__What needs to be done__. Count the lines in the items below that contain the string "Viewport", treating uppercase and lowercase as different. Reply with the number alone.

------ Material for this task

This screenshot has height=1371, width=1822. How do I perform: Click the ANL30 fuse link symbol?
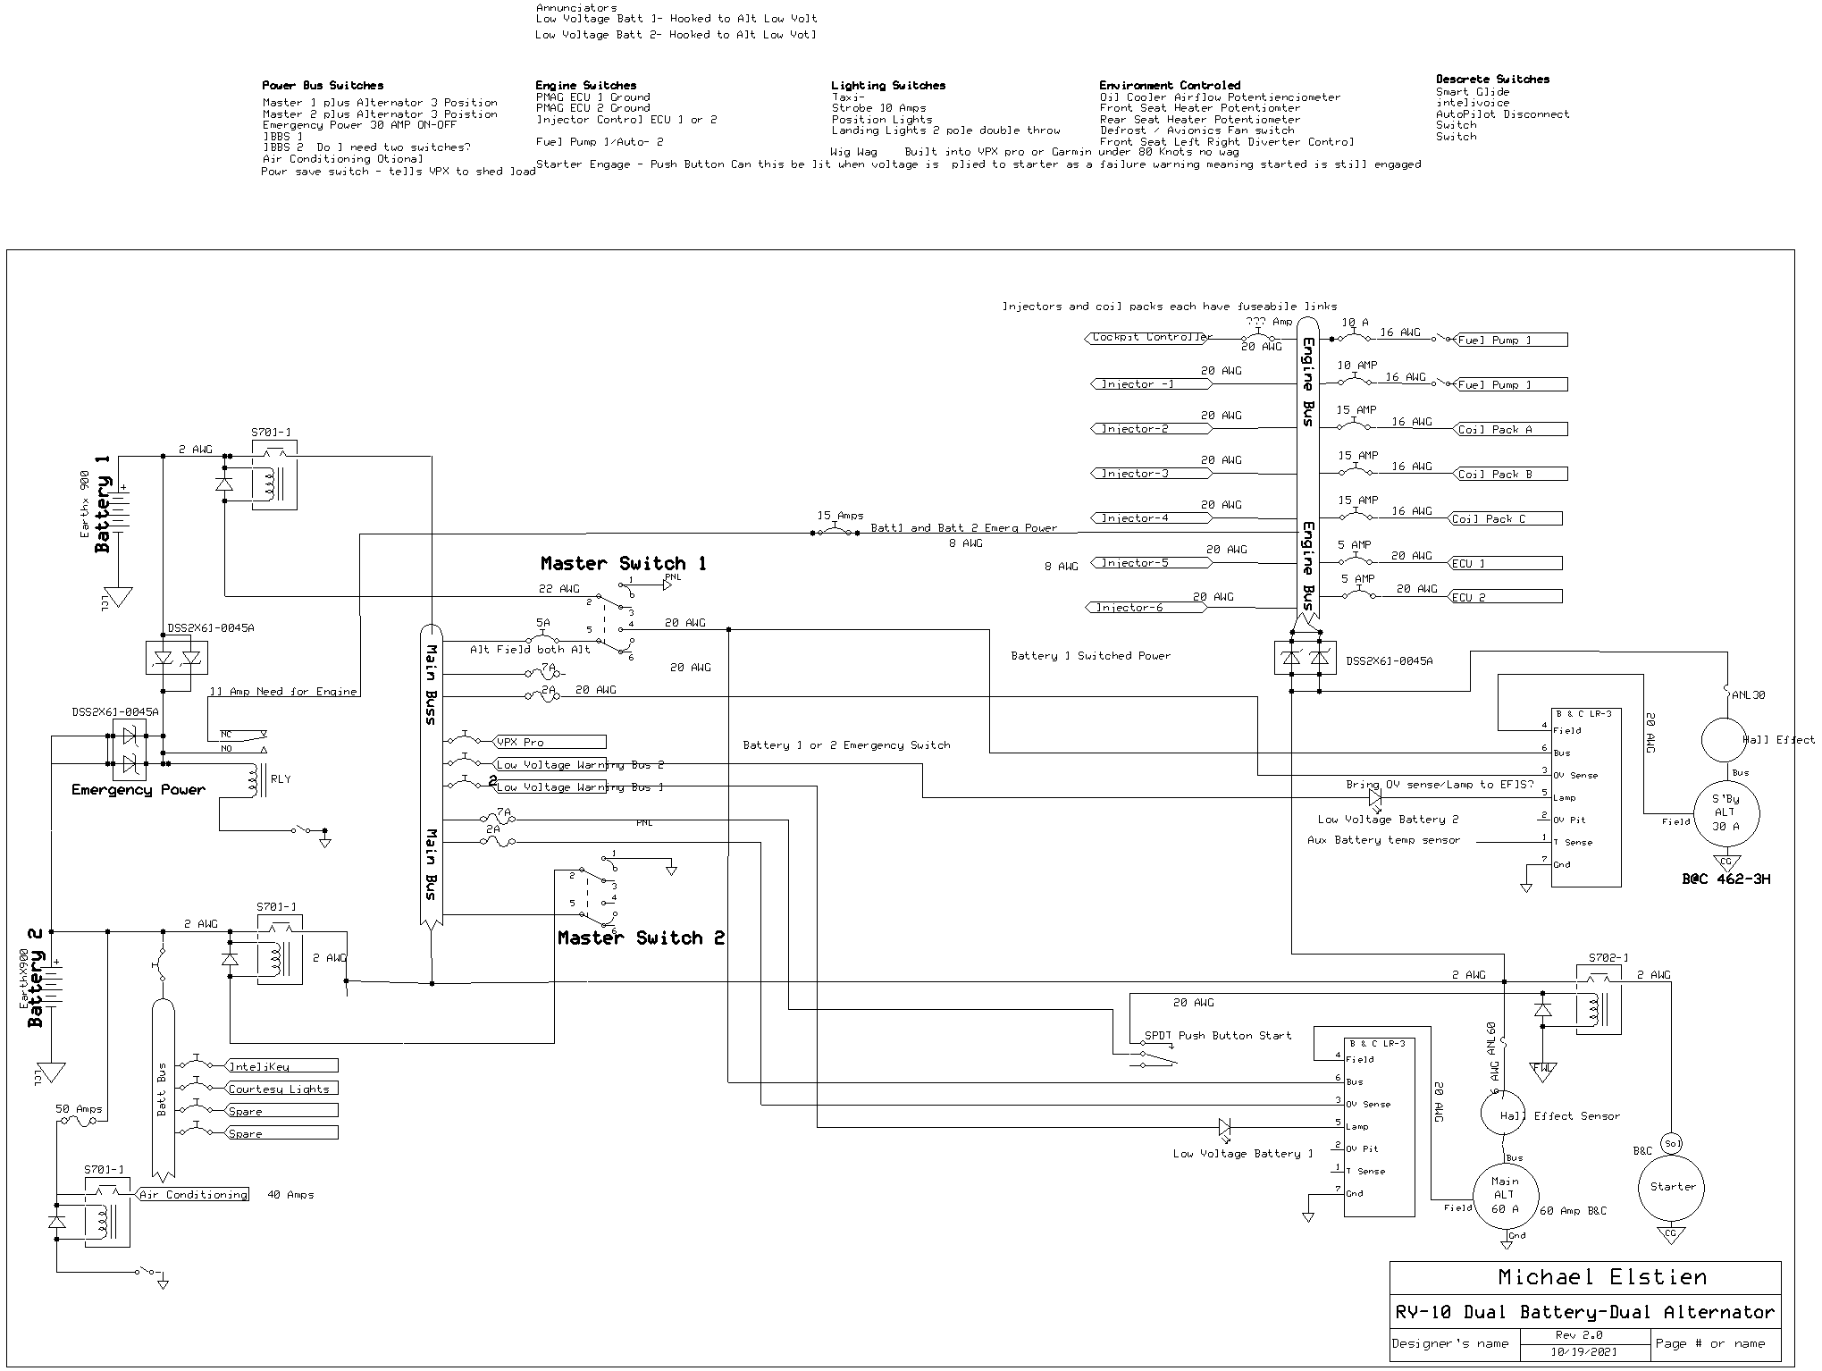point(1727,691)
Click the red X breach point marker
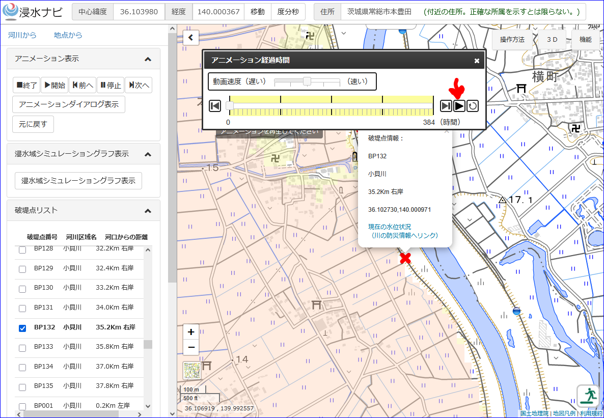Image resolution: width=604 pixels, height=418 pixels. click(405, 258)
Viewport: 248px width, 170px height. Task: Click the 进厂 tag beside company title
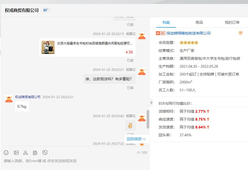click(46, 10)
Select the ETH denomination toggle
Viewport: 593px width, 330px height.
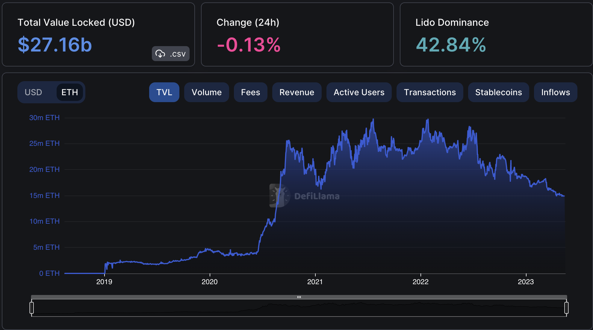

------------

__Complete output__. 2